> **Exercise prompt**
The result should be every line of the listing that contains "computer".

==================================================

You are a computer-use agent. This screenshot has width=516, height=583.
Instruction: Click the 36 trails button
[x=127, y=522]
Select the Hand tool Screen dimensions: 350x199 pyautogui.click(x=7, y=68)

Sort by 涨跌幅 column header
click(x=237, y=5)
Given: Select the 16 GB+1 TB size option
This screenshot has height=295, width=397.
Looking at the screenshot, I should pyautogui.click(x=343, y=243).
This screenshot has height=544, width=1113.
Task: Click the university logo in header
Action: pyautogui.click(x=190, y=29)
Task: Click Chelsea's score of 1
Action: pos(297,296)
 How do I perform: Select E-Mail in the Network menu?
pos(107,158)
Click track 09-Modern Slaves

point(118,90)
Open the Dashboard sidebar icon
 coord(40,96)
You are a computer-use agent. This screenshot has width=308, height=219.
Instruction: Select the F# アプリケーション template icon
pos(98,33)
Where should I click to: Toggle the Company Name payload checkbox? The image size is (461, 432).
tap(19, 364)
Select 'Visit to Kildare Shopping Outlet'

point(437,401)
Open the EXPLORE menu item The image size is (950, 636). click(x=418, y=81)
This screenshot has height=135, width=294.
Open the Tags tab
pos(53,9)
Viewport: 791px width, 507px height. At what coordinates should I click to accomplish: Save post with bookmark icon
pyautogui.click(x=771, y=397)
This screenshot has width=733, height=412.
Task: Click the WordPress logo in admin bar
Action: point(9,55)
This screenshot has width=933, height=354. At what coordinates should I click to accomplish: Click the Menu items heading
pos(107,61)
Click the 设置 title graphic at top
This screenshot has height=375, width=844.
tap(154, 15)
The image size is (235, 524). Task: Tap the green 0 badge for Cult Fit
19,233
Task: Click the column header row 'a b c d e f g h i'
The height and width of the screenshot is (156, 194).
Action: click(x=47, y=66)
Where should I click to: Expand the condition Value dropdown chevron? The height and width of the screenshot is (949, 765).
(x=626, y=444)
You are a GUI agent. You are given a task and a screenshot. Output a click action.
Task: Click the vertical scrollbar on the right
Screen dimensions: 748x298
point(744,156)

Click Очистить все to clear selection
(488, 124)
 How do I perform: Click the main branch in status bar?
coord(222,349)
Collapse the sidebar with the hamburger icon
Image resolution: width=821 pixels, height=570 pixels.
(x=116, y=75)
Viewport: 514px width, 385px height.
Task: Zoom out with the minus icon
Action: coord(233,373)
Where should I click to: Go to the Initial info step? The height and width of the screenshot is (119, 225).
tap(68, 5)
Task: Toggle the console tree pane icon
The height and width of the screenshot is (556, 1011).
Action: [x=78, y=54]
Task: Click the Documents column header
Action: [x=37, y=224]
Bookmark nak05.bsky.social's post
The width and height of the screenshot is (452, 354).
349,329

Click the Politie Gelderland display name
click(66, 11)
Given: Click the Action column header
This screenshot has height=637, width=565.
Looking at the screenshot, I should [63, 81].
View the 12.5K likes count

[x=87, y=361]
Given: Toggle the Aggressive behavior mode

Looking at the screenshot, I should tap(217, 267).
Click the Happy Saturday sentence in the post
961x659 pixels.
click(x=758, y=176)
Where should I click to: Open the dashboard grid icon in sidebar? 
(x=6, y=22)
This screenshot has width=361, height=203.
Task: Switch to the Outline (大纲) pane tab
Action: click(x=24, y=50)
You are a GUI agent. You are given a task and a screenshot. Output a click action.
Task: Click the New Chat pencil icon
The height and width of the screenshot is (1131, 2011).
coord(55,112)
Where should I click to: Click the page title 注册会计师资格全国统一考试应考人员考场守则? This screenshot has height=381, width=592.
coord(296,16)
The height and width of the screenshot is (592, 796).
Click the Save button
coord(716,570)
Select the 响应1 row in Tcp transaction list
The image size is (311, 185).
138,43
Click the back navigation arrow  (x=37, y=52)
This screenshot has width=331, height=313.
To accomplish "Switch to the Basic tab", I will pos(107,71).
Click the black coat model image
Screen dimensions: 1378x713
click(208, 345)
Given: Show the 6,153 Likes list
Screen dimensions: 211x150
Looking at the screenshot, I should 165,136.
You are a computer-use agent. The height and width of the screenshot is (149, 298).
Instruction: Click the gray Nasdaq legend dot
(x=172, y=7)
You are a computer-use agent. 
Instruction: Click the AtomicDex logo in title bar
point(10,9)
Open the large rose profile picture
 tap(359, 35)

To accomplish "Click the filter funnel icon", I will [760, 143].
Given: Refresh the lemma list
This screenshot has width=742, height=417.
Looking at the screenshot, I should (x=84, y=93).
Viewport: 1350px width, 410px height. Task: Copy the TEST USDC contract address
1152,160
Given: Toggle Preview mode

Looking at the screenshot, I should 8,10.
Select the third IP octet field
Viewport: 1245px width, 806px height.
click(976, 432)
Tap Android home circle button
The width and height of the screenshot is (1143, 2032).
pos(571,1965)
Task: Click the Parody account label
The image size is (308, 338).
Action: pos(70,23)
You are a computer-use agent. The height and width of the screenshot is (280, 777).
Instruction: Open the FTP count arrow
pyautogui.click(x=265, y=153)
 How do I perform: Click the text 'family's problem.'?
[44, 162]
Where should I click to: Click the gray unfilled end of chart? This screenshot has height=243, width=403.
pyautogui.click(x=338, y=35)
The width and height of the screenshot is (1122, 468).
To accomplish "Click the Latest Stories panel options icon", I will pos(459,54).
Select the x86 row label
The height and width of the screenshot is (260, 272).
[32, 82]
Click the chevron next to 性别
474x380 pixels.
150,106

==================================================

> **Response to this task**
You are a computer-use agent. This screenshot has width=516, height=583.
You are a computer-use agent. This screenshot has width=308, height=219.
You are a computer-use agent. The height and width of the screenshot is (149, 298).
You are a computer-use agent. 
You are a computer-use agent. The height and width of the screenshot is (280, 777).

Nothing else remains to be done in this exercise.